**EXERCISE INSTRUCTIONS**
Reproduce everything from the line containing "The image size" down to the end of the records. Leave out the pictures.

Records for locating the described items
○ ○ ○

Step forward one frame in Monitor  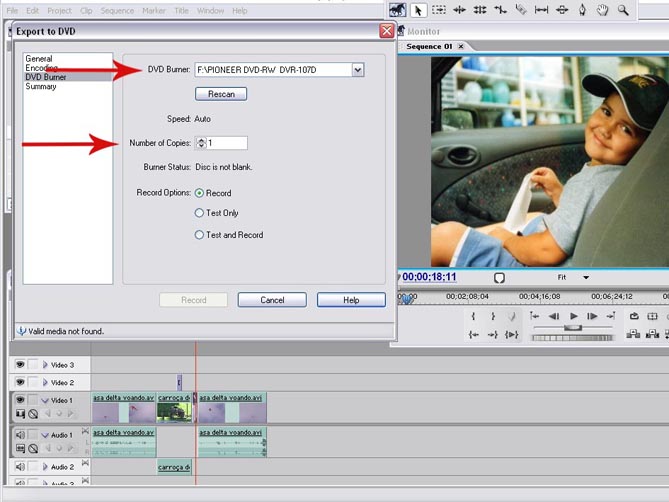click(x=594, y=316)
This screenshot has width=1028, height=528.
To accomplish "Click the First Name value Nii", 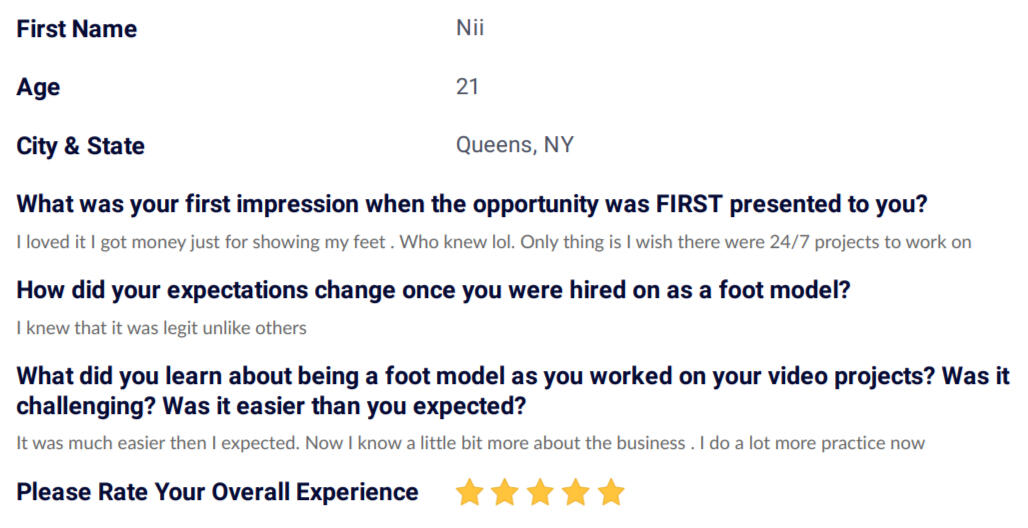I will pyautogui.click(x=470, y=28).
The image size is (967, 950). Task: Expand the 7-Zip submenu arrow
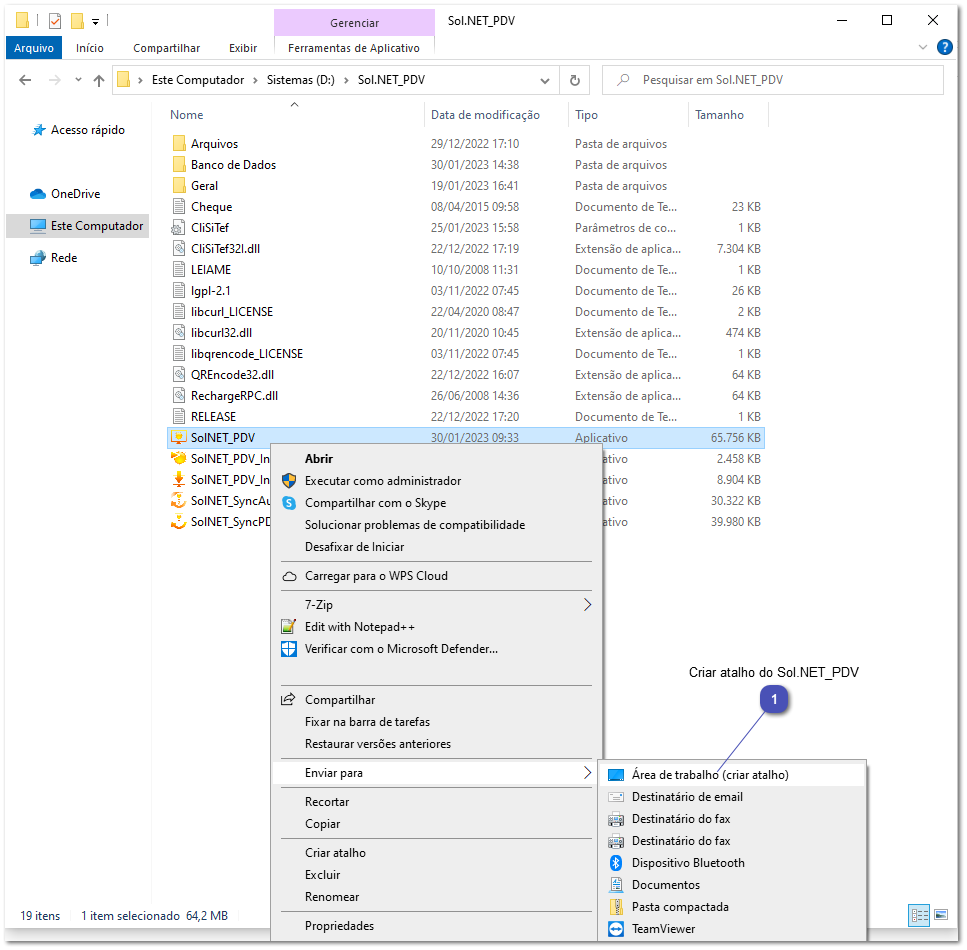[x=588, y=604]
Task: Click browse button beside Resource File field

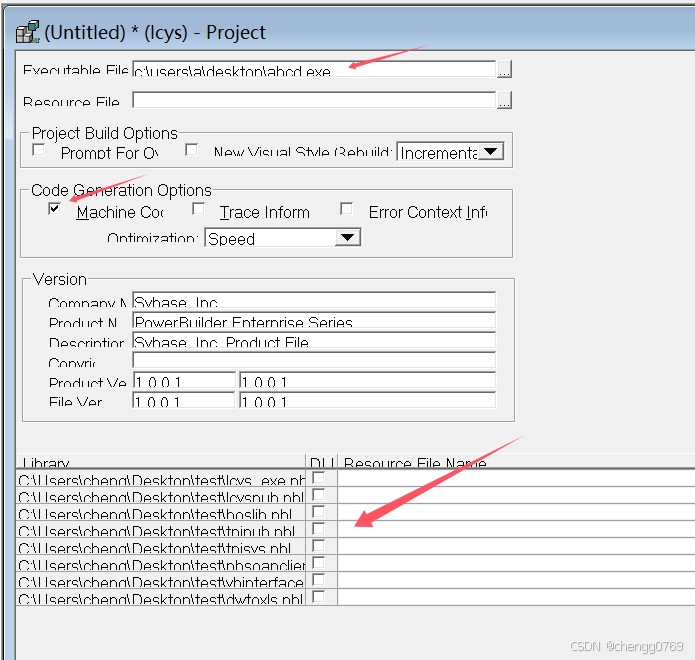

○ ○ ○

**IN RESPONSE**
The image size is (967, 950). Task: Expand the 7-Zip submenu arrow
[x=588, y=604]
Task: Click browse button beside Resource File field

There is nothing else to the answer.